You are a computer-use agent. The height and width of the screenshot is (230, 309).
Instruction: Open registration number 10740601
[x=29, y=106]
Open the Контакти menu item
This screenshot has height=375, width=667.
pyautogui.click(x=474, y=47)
▬▬▬
- _Task goal_: Would you please copy out every line of the data exactly?

- _Your response_:
You are a computer-use agent. The height and width of the screenshot is (230, 309).
Instruction: Open registration number 10740601
[x=29, y=106]
Open the Контакти menu item
This screenshot has height=375, width=667.
pyautogui.click(x=474, y=47)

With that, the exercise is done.